Typically, issues caused by errors are fixed quickly and the public only experiences a downtime of a few hours. To illustrate, Facebook experienced a mass outage back in October 2021, but their team was able to rectify the problem in less than seven hours as reported by The Verge. However, the CrowdStrike issue is taking days to fix because system administrators must manually remove the problematic configuration file from every single device affected. The good news is that most employees with a computer science based education are able to execute this solution, and the majority of the companies impacted by the outage will have a dedicated team and sufficient resources to roll out the repair plan. However, visiting and fixing every computer still takes time.
What are the implications of this global tech outage?
There are several implications that surface as a result of the CrowdStrike crisis:
Human Computer Interaction (HCI)
Professor Vaniea’s current research specifically focuses on exploring the reasons why both “normal” people and system administrators are reluctant to install updates. Below are just a couple of the numerous examples:
- Risk – for system administrators, for instance, the potential risk of downtime or bugs impedes their decisions to download an update.
- Prevention of loss – for “normal” people, sometimes the potential to lose a specific program that is beneficial to their livelihood impacts their decisions to install an update. For example, imagine you were about to give a presentation and an “Update PowerPoint” dialog popped up. You might rationally decide to delay updating until after your presentation.
Lawsuits can also cause apps to be forcibly updated. For example, in 2012, the app Speak For Yourself - which helps kids who struggle to speak due to issues like autism and cerebral palsy - was pulled from the Apple App Store due to a lawsuit. To prevent the app from vanishing, some parents disabled all communication with the Apple App store.
Source: Tales of Software Updates: The process of updating software
Automatic updates are key
Professor Vaniea says “automatically updating is much safer” and advises organizations and users to get on board with this strategy if it is not implemented already. After an update is released, attackers look at the updated code, learn what it is fixing, and then write attack code to target that specific thing. Those who update quickly will be protected, but those that update slowly risk attack. For example, in 2017 Equifax lost 143 million US customers’ worth of data. An update that could have fixed the problem was available for two months before the breach. Vaniea says, “If Equifax had installed it, they would not have lost the data.”

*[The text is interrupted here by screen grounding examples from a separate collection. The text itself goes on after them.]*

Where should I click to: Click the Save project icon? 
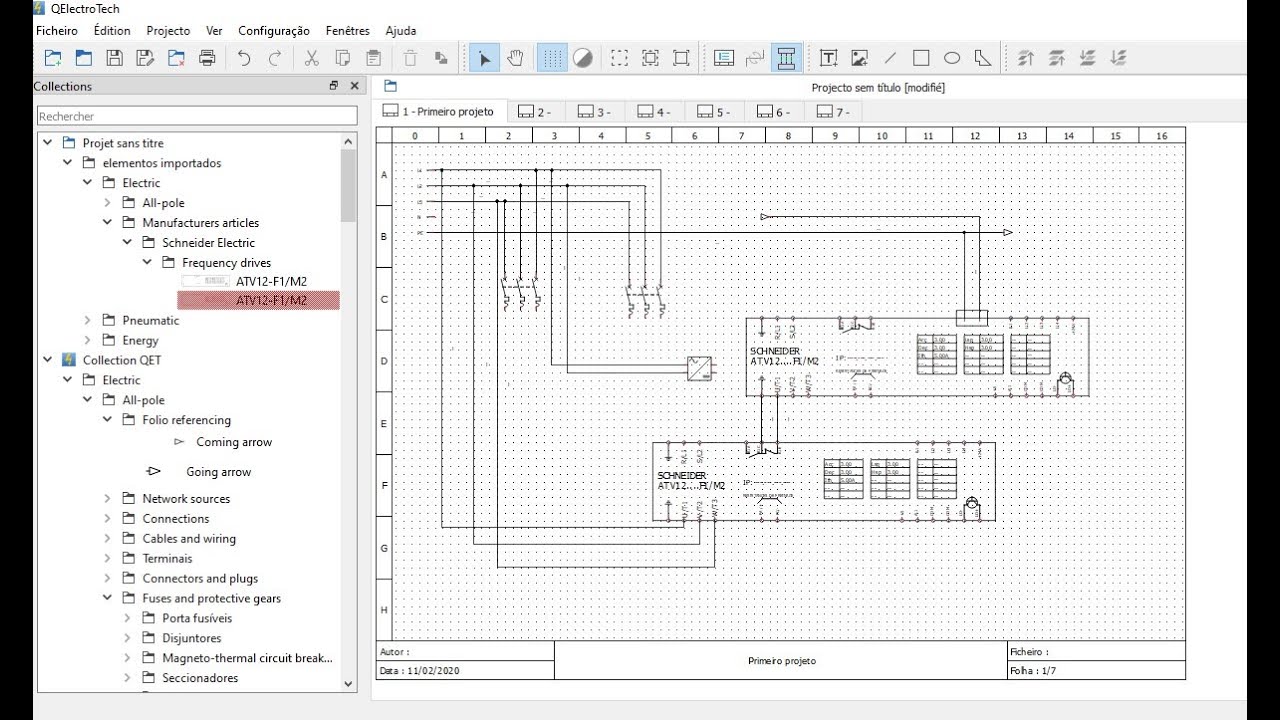click(x=114, y=58)
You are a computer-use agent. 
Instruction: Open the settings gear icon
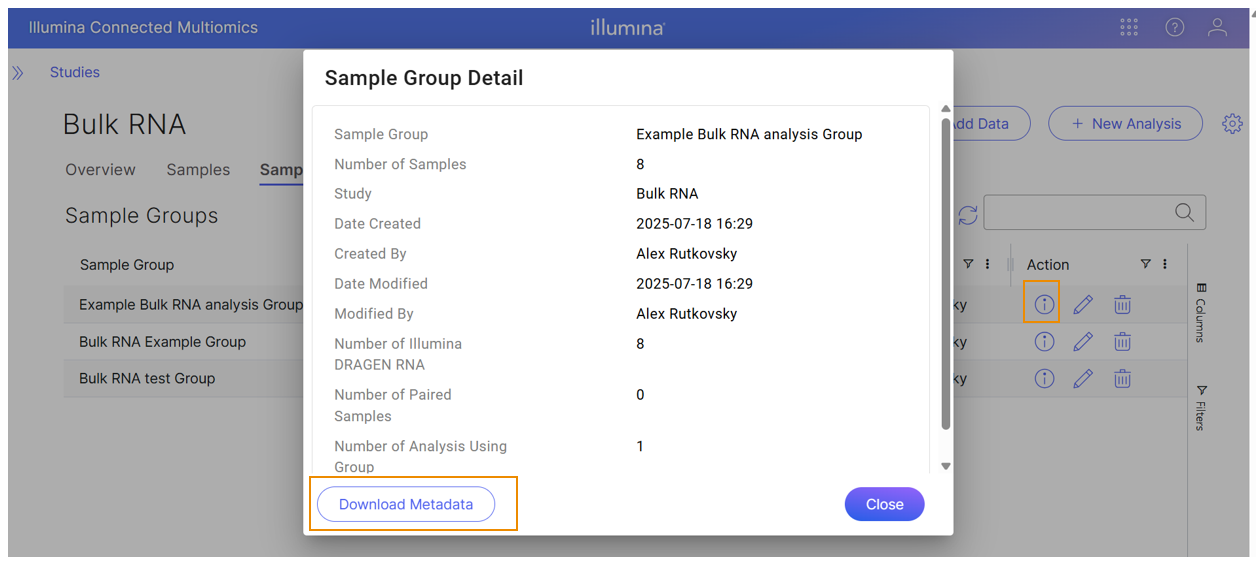1232,124

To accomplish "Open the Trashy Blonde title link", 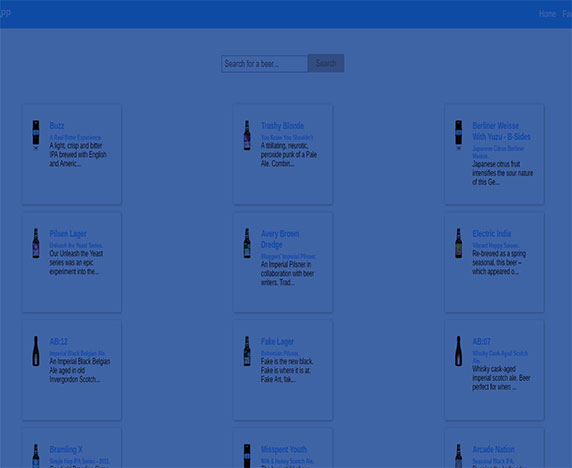I will click(282, 126).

Lack of diversity, power grids, and cyberattacks
The CrowdStrike tech outage is partially a testament to CrowdStrike’s market reach. “All these organizations are either CrowdStrike clients or someone who depends on a CrowdStrike client,” states Vaniea. She goes on to say, “While great for CrowdStrike, having so many organizations depend on one company creates a lack of diversity. If a vulnerability or flaw is found in that one dependency, then everyone depending on it is impacted.”

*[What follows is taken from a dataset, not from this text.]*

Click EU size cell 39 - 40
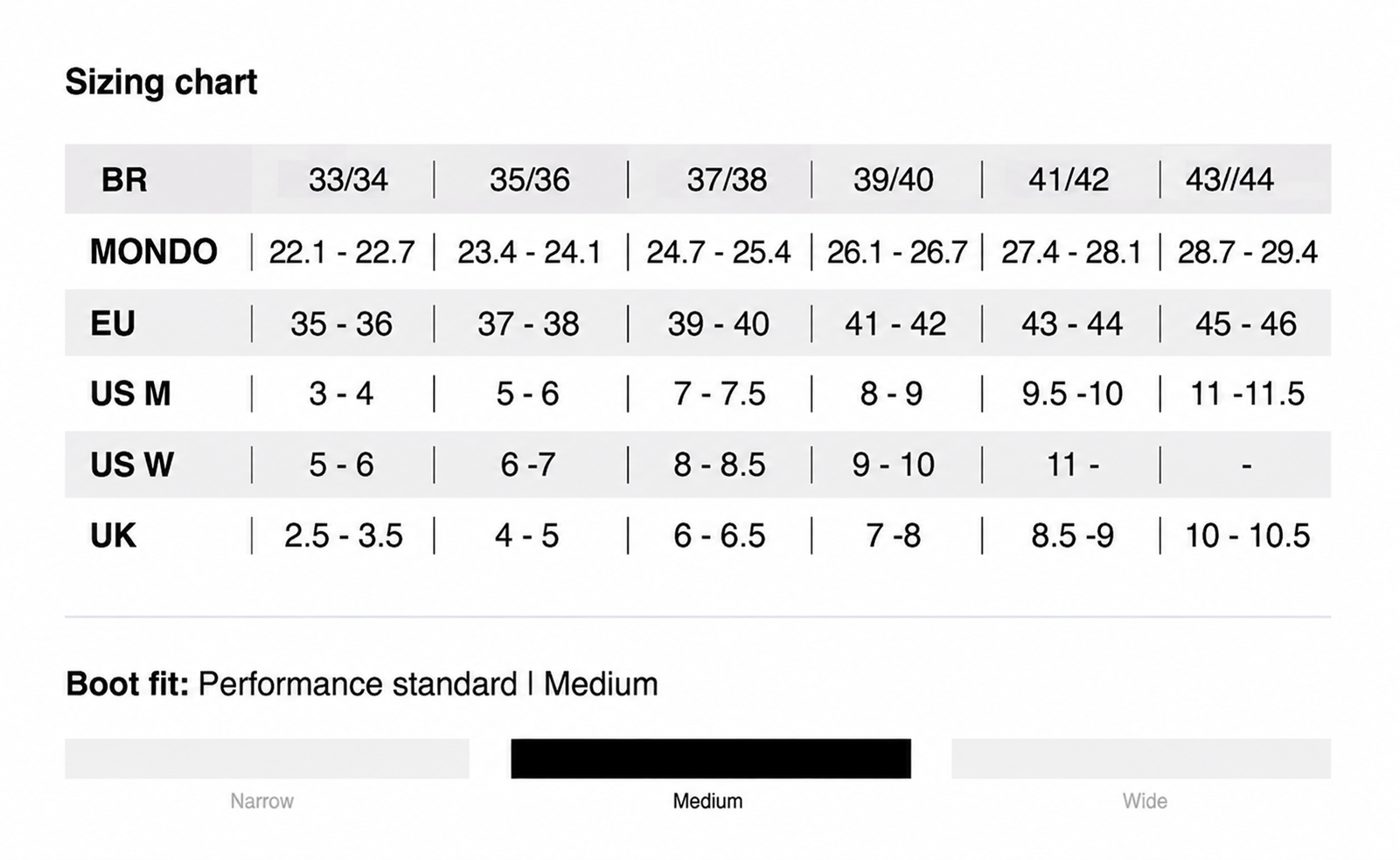 tap(719, 325)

If one looks beyond large tech companies to infrastructure like power and water grids, it is natural to worry that something similar might happen. While possible, Vaniea points out that most of these systems are fairly old, predating the modern tendency to network everything. That means they are all running different software and while that software is likely not 100% secure, an attack that works on one part of the grid is unlikely to work on other parts. In other words, these grids have a diversity of systems, so one attack is unlikely to impact the whole grid.
Vaniea says, “The modern approach of running the same software on many systems makes it easier to keep them updated, fix identified vulnerabilities, and provide maintenance. But it also means that if an attacker finds a vulnerability, then every computer of that type is vulnerable.”
Further research and understanding of human behaviour with computers, enforcing automatic updates, and increasing diversity will help prevent a CrowdStrike-like disaster in the future.